#### SOURCE

The efficient market hypothesis.

The EMH asserts that financial markets are informationally efficient with different implications in weak, semi-strong, and strong form.

LEARNING OBJECTIVE

Differentiate between the different versions of the Efficient Market Hypothesis

  • In weak-form efficiency, future prices cannot be predicted by analyzing prices from the past.
  • In semi-strong-form efficiency, it is implied that share prices adjust to publicly available new information very rapidly and in an unbiased fashion, such that no excess returns can be earned by trading on that information.
  • In strong-form efficiency, share prices reflect all information, public and private, and no one can earn excess returns.

Buying or selling securities of a publicly held company by a person who has privileged access to information concerning the company's financial condition or plans.

A stock or commodity market analysis technique which examines only market action, such as prices, trading volume, and open interest.

An analysis of a business with the goal of financial projections in terms of income statement, financial statements and health, management and competitive advantages, and competitors and markets.

The efficient-market hypothesis (EMH) asserts that financial markets are "informationally efficient". In consequence of this, one cannot consistently achieve returns in excess of average market returns on a risk-adjusted basis, given the information available at the time the investment is made.

There are three major versions of the hypothesis: weak, semi-strong, and strong.

  • The weak-form EMH claims that prices on traded assets (e.g., stocks, bonds, or property) already reflect all past publicly available information.
  • The semi-strong-form EMH claims both that prices reflect all publicly available information and that prices instantly change to reflect new public information.
  • The strong-form EMH additionally claims that prices instantly reflect even hidden or "insider" information.

Weak-Form Efficiency

In weak-form efficiency, future prices cannot be predicted by analyzing prices from the past. Excess returns cannot be earned in the long run by using investment strategies based on historical share prices or other historical data. Technical analysis techniques will not be able to consistently produce excess returns, though some forms of fundamental analysis may still provide excess returns. Share prices exhibit no serial dependencies, meaning that there are no "patterns" to asset prices. This implies that future price movements are determined entirely by information not contained in the price series. Hence, prices must follow a random walk. This "soft" EMH does not require that prices remain at or near equilibrium, but only that market participants not be able to systematically profit from market "inefficiencies". However, while EMH predicts that all price movement (in the absence of change in fundamental information) is random (i.e., non-trending), many studies have shown a marked tendency for the stock markets to trend over time periods of weeks or longer and that, moreover, there is a positive correlation between degree of trending and length of time period studied (but note that over long time periods, the trending is sinusoidal in appearance). Various explanations for such large and apparently non-random price movements have been promulgated.

########

_WRITTEN PROBLEM A_
Rewrite the paragraph under the heading "Weak-Form Efficiency" in the efficient market hypothesis text as a short bulleted list that keeps its main facts.
_WRITTEN PROBLEM B_
In the efficient market hypothesis text, write out everything from "Buying or selling" down to "semi-strong, and strong.", word for word.
_WRITTEN PROBLEM C_
Answer these questions from the efficient market hypothesis text, one answer per line, marked as the questions are:
(i) What are the three major versions of the hypothesis?
(ii) According to the strong-form EMH, what kind of information do prices instantly reflect, in addition to what the other forms claim?
(iii) Under weak-form efficiency, what kind of path must prices follow?

#### GIVEN INFORMATION

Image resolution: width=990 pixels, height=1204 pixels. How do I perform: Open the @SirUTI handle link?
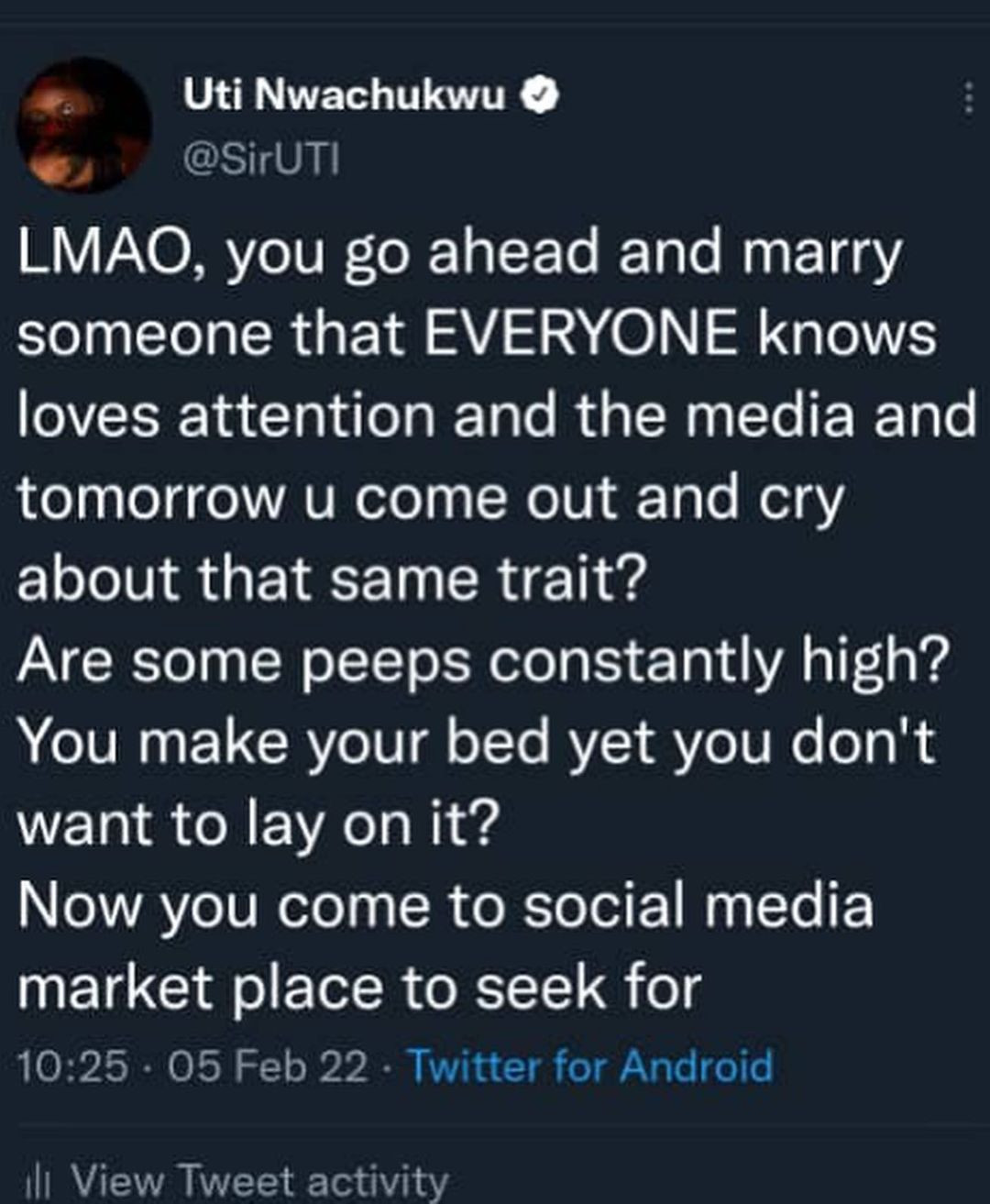point(260,160)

########

_FINISHED ANSWER A_
- Past prices cannot be used to predict future prices.
- Strategies based on historical share prices or other historical data cannot earn excess returns in the long run. Technical analysis will not do so consistently, though some forms of fundamental analysis still may.
- Share prices show no serial dependencies or patterns. Future price movements depend entirely on information not contained in the price series, so prices must follow a random walk.
- This "soft" EMH requires only that market participants cannot systematically profit from market inefficiencies. It does not require prices to stay at or near equilibrium.
- Many studies nevertheless show that stock markets tend to trend over periods of weeks or longer. Trending increases with the length of the period studied and looks sinusoidal over long periods. Various explanations for these movements have been put forward.

_FINISHED ANSWER B_
Buying or selling securities of a publicly held company by a person who has privileged access to information concerning the company's financial condition or plans.

A stock or commodity market analysis technique which examines only market action, such as prices, trading volume, and open interest.

An analysis of a business with the goal of financial projections in terms of income statement, financial statements and health, management and competitive advantages, and competitors and markets.

The efficient-market hypothesis (EMH) asserts that financial markets are "informationally efficient". In consequence of this, one cannot consistently achieve returns in excess of average market returns on a risk-adjusted basis, given the information available at the time the investment is made.

There are three major versions of the hypothesis: weak, semi-strong, and strong.

_FINISHED ANSWER C_
(i) Weak, semi-strong, and strong.
(ii) Even hidden or "insider" information.
(iii) A random walk.